__Text segment__.

====

Project : evasion
Section: New Results
Applications covered by this year's results
The above sections presented our research in terms of fundamental tools, models and algorithms. A complementary point of view is to describe it in terms of application domains. The following sections describe our contribution to each of these domains, with reference to the tools we relied on if they were already presented above.
Interactive modelling systems
Several of the tools we are developing are devoted to a new generation of interactive modelling systems:
The multi-resolution subdivision surfaces presented in section 6.1.1 have been used for interactive multi-resolution modelling;
The real-time physically-based model for virtual clay presented in section 6.3.2 is dedicated to a sculpting system as close as possible to interaction with real-clay: in the context of Guillaume Dewaele's thesis, co-advised by Radu Horaud from the MOVI group, the virtual clay model is currently being combined with a vision interface for capturing the motion of the user's hands. So our clay model will be directly sculpted by fingers, making it usable for any artist, or even as an educational tool for small children.
The expansion textures developed by Jean Combaz (see section 6.3.1) aim at offering high or middle-level tools to graphics users to design complex shapes such as wrinkles and folds.
Lastly, the work of our external collaborator, Alexis Angelidis, at the University of Otago, is dedicated to interactive sculpting using space deformations: an initial shape is progressively edited using reversible fold-over free deformations, specified by swept user-defined tools .

====

__Record extracts__.
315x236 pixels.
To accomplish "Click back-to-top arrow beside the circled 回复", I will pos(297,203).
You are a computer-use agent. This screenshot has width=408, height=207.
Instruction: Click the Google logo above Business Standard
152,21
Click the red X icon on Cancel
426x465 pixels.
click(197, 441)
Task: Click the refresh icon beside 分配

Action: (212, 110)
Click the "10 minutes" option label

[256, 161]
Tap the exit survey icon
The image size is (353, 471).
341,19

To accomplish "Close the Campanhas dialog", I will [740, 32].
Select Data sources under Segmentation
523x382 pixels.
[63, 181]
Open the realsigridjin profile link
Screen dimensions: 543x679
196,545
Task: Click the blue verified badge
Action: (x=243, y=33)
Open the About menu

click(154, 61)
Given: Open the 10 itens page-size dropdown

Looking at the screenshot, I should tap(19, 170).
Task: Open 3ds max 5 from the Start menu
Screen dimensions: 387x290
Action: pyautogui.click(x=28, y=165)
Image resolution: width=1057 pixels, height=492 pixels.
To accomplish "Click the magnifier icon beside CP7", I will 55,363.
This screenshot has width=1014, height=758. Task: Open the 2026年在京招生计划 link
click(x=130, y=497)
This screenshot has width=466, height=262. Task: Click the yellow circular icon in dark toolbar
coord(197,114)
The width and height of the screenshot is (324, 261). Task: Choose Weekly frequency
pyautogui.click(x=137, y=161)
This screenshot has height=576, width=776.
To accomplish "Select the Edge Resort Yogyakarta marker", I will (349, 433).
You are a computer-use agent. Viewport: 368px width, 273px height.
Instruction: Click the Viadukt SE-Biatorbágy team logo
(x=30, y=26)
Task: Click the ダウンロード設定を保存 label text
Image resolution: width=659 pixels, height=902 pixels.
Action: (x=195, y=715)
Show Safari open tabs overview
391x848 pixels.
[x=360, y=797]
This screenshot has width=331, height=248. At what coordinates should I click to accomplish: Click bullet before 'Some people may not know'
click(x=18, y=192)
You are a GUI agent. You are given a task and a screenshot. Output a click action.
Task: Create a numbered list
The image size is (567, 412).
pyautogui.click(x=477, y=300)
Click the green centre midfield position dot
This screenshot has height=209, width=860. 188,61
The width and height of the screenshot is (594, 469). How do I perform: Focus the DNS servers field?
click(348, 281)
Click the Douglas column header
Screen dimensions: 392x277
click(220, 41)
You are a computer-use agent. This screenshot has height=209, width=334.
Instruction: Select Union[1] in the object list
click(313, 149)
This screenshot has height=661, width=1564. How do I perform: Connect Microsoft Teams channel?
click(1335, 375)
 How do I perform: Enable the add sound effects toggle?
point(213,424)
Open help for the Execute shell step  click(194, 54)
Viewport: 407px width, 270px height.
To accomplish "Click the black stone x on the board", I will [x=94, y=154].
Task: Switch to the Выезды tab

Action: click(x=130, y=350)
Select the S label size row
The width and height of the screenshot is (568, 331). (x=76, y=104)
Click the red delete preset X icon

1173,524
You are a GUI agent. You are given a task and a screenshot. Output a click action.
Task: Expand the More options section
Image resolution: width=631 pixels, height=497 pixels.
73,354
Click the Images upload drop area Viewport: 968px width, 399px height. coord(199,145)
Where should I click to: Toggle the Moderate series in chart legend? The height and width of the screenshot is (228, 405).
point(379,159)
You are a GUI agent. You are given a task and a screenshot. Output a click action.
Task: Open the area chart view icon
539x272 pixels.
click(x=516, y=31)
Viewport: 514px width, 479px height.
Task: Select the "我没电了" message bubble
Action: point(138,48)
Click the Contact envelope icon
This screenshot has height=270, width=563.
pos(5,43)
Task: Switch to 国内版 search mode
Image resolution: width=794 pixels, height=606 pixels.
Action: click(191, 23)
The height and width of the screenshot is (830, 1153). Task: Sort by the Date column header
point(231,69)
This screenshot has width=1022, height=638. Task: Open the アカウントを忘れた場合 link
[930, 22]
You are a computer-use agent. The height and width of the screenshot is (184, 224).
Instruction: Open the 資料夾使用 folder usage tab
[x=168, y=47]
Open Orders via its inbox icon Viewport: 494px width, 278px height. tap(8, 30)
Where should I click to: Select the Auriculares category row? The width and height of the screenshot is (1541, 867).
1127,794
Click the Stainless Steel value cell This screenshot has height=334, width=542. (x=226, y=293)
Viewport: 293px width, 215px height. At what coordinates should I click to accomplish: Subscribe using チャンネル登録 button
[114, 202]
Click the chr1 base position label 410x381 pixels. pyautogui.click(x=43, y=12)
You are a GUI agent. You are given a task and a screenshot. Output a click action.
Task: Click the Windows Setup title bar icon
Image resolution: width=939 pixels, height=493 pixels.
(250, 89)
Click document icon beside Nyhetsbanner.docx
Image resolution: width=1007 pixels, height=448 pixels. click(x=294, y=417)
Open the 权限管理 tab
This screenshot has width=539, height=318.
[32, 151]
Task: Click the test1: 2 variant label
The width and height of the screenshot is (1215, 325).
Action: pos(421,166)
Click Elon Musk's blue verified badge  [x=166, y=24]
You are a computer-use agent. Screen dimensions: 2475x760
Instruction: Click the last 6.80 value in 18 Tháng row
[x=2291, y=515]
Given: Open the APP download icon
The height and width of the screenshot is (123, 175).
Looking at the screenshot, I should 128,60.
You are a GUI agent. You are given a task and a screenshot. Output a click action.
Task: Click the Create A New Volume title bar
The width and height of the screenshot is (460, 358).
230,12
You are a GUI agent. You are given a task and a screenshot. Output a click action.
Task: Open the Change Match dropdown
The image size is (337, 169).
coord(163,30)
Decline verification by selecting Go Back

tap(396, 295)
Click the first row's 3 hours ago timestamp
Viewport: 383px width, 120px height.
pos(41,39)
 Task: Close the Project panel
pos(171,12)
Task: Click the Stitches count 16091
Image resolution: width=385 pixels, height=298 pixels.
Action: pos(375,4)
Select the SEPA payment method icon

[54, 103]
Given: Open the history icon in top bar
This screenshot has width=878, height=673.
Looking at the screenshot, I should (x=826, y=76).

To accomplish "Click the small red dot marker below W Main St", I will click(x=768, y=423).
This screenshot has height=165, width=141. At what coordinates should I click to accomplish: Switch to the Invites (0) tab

====

__Apply what you read__.
**1.** In the text on interactive modelling systems, who co-advises Guillaume Dewaele's thesis?
**2.** Pick up the text on interactive modelling systems after its last sentence and keep writing.

__Answers to this exercise__.
**1.** Radu Horaud from the MOVI group.

**2.**
Synthesis of natural sceneries
The diverse fundamental tools we are developing can be combined to allow the large scale specification (see section 6.2.2), efficient rendering (see sections 6.1.4, 6.2.1) and animation (see section 6.2.4) of vegetation (prairies, trees, forest, etc). These elements are currently used in the Vertigo project, enabling industrial transfer of our research results (see section 7.1).
Our work on fluid animation also applies to the synthesis of natural sceneries, as in the case of avalanche simulations we described in section 6.4.2, that were used in a local project with scientists from other disciplines (see section 8.2.1 and ). The advected textures (see section 6.4.1), aimed at adding animated details to any kind of fluid simulation, could be used to improve the rendering of our avalanches.
Lastly, the specification of complete natural sceneries is one of the aims of the Dereve II project (see section 8.1.1).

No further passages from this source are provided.